* _Record excerpts_
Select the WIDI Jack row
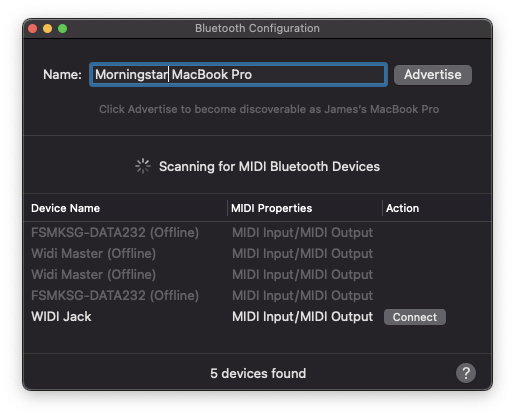Image resolution: width=515 pixels, height=417 pixels. click(258, 316)
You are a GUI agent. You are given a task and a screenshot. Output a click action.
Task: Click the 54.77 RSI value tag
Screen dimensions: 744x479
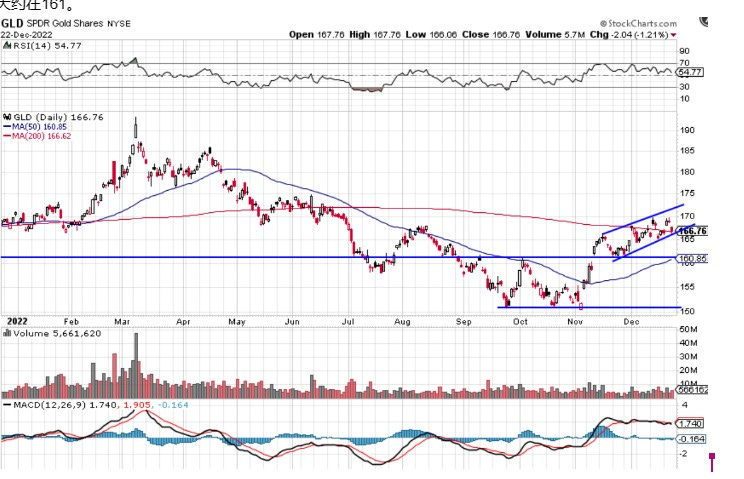691,72
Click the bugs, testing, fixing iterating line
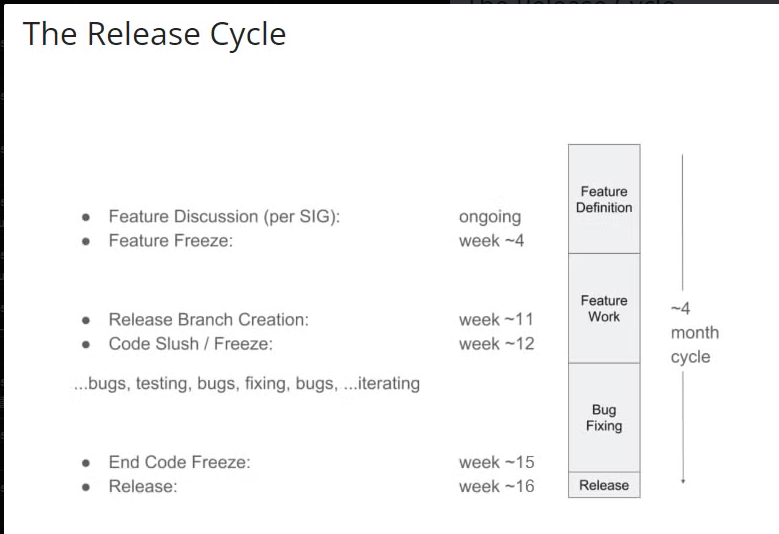Image resolution: width=779 pixels, height=534 pixels. click(247, 383)
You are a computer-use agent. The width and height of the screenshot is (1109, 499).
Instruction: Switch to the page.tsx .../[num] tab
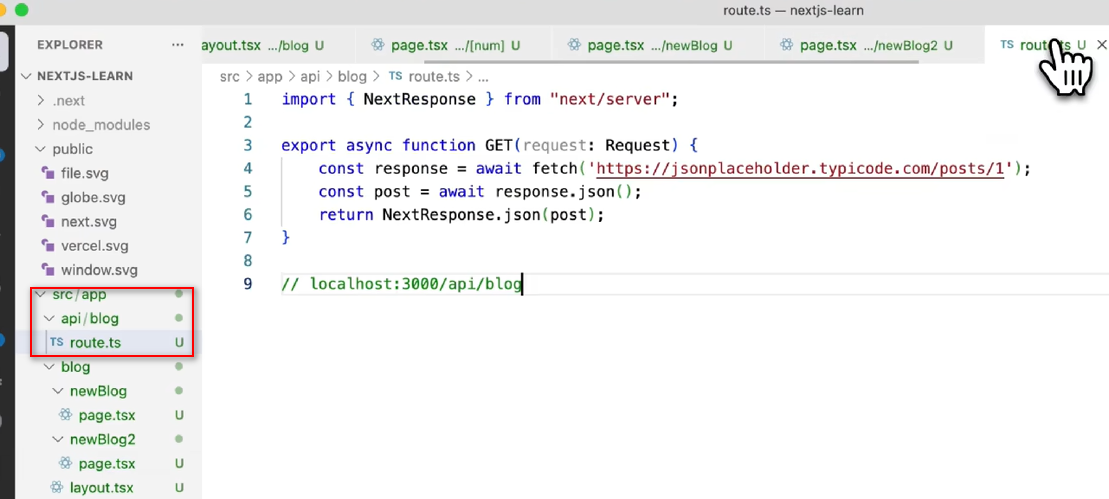(x=446, y=45)
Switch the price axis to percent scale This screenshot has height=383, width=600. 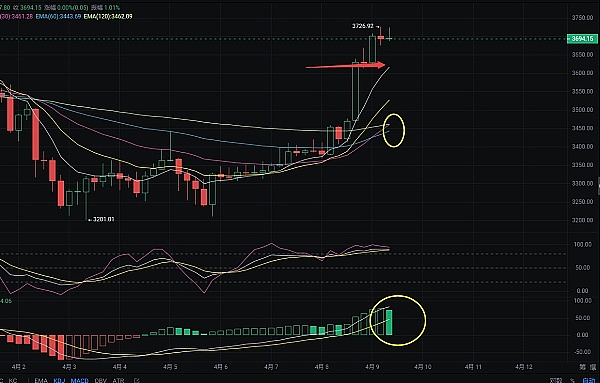point(572,381)
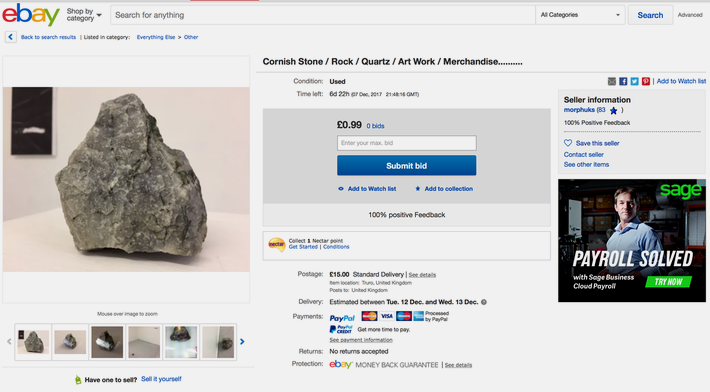Screen dimensions: 710x392
Task: Click Add to collection star link
Action: 444,189
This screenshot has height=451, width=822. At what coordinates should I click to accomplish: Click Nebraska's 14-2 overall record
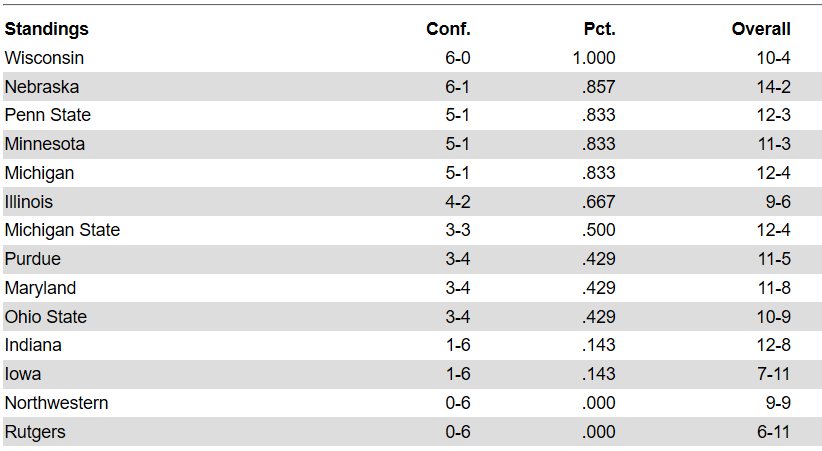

* _What you will do_
Above are the records; restate exactly the lines from the one containing "Task: Click the 54.77 RSI value tag" through the one containing "You are a computer-use", keeping pictures out.

* _Finished exercise_
Task: Click the 54.77 RSI value tag
Screen dimensions: 744x479
691,72
Click the bugs, testing, fixing iterating line
Image resolution: width=779 pixels, height=534 pixels. click(247, 383)
You are a computer-use agent. The width and height of the screenshot is (1109, 499).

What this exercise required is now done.